Python (using Conda)

You may share environments by referencing them in your scripts. Conda environment will be re-used by many users, which is more space- and time-efficient.

To achieve it, do the following steps:

  1. Create one package to contain global environments (say, GlobalEnvs).
  2. Create an environment to share inside of this package (let it be GlobalEnvDataAnalysis).
  3. Publish GlobalEnvs package with --release option to the platform.
  4. Share it with the specific group of users you want to have access to these environments.
  5. Environment will be available as GlobalEnvs:GlobalEnvDataAnalysis

Conda and Pip custom repositories

By default, Conda uses Conda-forge and PyPI repositories to install packages. You may specify your own package repositories in the environment specification.

For example, to use http://my-repo/custom/ as Conda repository and https://mirrors.sustech.edu.cn/pypi/simple as PIP repository use the following code:

#environment: channels: [http://my-repo/custom/], dependencies: [python=3.8, glom, {pip: [--index-url https://mirrors.sustech.edu.cn/pypi/simple, requests]}]

Common issues with Conda environments

There is a known issue of Conda that sometimes it takes a long time to resolve dependencies. Datagrok will interrupt Conda environment creation if it takes more than 5 minutes.

If you encounter a timing problem, try to find an equivalent set of packages from PIP repositories.

R (using Renv)

Datagrok supports Renv environments. Each R script has a temporary folder with a unique name. This folder becomes an Renv project folder for the current run of the script.

Start using Renv by initializing it and installing packages (see a full example):

#language: r

renv::init()
renv::install("hunspell@3.0.1")

Renv session only impacts the R environment for this one single run. No other R scripts are aware of this local script environment.

Renv uses a global package cache. It caches a package requested once with renv::install and re-uses it whenever it is requested.

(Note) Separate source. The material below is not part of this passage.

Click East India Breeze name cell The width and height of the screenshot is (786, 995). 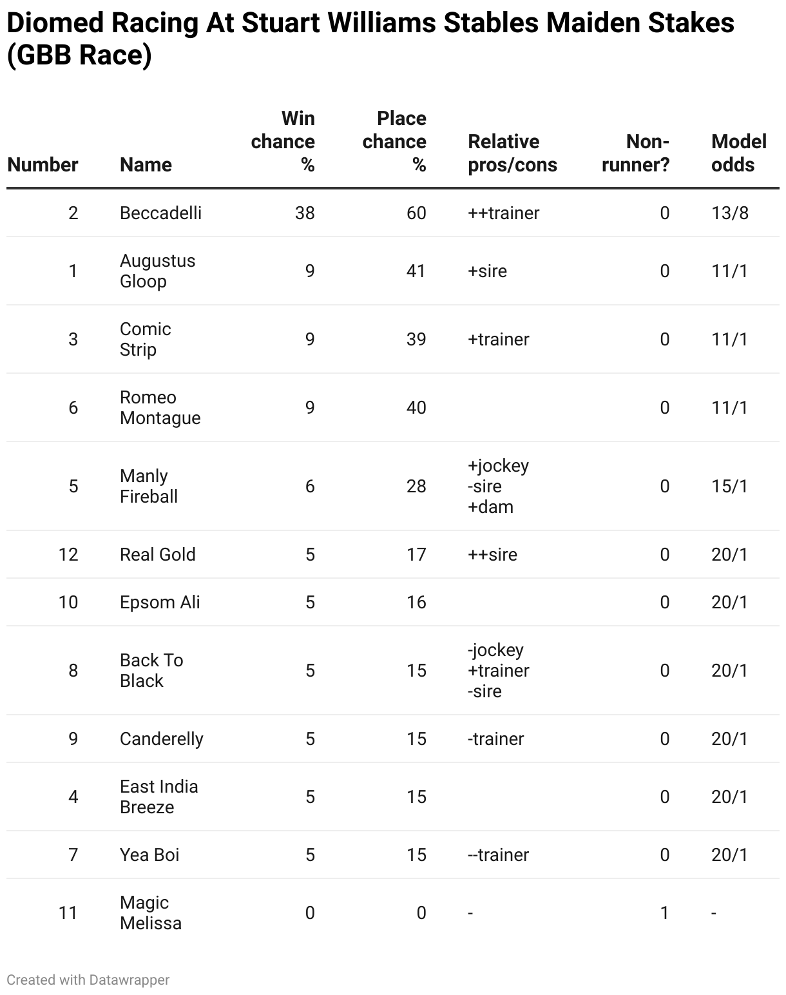click(159, 797)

In case the latest package version is requested, such as in renv::install("hunspell"), Renv connects to remote R package repositories assuring if the cached package needs to be updated to the newer version. This may introduce a significant delay in the script run, several seconds in practice. To avoid this, we recommend installing a specific version of the package, such as in renv::install("hunspell@3.0.1").

Automatic deactivation

At the R script's start and finish, Datagrok calls renv::deactivate() to assure the script's body isolation. You don't have to call renv::deactivate() manually.